Stored records
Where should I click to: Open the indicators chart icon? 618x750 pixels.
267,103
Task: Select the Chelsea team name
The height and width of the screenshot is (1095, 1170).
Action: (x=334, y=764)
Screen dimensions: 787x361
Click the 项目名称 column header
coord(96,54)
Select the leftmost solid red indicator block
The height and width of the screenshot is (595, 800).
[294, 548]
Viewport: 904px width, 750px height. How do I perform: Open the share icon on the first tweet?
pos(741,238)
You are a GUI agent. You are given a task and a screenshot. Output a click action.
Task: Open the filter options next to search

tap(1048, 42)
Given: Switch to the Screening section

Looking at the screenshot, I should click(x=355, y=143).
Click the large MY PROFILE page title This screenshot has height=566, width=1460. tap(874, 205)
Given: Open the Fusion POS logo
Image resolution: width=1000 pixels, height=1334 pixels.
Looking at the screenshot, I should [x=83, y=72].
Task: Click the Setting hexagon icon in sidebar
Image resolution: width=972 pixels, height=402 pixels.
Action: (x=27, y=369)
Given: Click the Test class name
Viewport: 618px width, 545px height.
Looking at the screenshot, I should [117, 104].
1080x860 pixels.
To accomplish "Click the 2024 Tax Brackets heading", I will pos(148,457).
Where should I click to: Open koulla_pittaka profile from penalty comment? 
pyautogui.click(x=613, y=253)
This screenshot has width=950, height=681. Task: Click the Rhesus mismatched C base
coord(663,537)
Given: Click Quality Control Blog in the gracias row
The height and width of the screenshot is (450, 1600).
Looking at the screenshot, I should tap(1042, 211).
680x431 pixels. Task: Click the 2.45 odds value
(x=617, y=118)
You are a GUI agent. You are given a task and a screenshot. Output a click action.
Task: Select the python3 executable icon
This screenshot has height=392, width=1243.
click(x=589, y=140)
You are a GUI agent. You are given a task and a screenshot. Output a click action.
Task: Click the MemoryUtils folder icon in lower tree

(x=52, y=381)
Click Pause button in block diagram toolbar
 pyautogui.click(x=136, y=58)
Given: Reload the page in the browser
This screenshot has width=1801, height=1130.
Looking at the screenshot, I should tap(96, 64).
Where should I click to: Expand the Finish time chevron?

- **ASSIGNED TASK**
Please write out the data again exactly as it stands.

- **TASK SOLUTION**
Where should I click to: Open the indicators chart icon? 618x750 pixels.
267,103
Task: Select the Chelsea team name
The height and width of the screenshot is (1095, 1170).
Action: (x=334, y=764)
Screen dimensions: 787x361
Click the 项目名称 column header
coord(96,54)
Select the leftmost solid red indicator block
The height and width of the screenshot is (595, 800).
[294, 548]
Viewport: 904px width, 750px height. How do I perform: Open the share icon on the first tweet?
pos(741,238)
You are a GUI agent. You are given a task and a screenshot. Output a click action.
Task: Open the filter options next to search

tap(1048, 42)
Given: Switch to the Screening section

Looking at the screenshot, I should click(x=355, y=143).
Click the large MY PROFILE page title This screenshot has height=566, width=1460. tap(874, 205)
Given: Open the Fusion POS logo
Image resolution: width=1000 pixels, height=1334 pixels.
Looking at the screenshot, I should [x=83, y=72].
Task: Click the Setting hexagon icon in sidebar
Image resolution: width=972 pixels, height=402 pixels.
Action: (x=27, y=369)
Given: Click the Test class name
Viewport: 618px width, 545px height.
Looking at the screenshot, I should [117, 104].
1080x860 pixels.
To accomplish "Click the 2024 Tax Brackets heading", I will pos(148,457).
Where should I click to: Open koulla_pittaka profile from penalty comment? 
pyautogui.click(x=613, y=253)
This screenshot has width=950, height=681. Task: Click the Rhesus mismatched C base
coord(663,537)
Given: Click Quality Control Blog in the gracias row
The height and width of the screenshot is (450, 1600).
Looking at the screenshot, I should tap(1042, 211).
680x431 pixels. Task: Click the 2.45 odds value
(x=617, y=118)
You are a GUI agent. You are given a task and a screenshot. Output a click action.
Task: Select the python3 executable icon
This screenshot has height=392, width=1243.
click(x=589, y=140)
You are a GUI agent. You are given a task and a screenshot. Output a click action.
Task: Click the MemoryUtils folder icon in lower tree

(x=52, y=381)
Click Pause button in block diagram toolbar
 pyautogui.click(x=136, y=58)
Given: Reload the page in the browser
This screenshot has width=1801, height=1130.
Looking at the screenshot, I should tap(96, 64).
Where should I click to: Expand the Finish time chevron?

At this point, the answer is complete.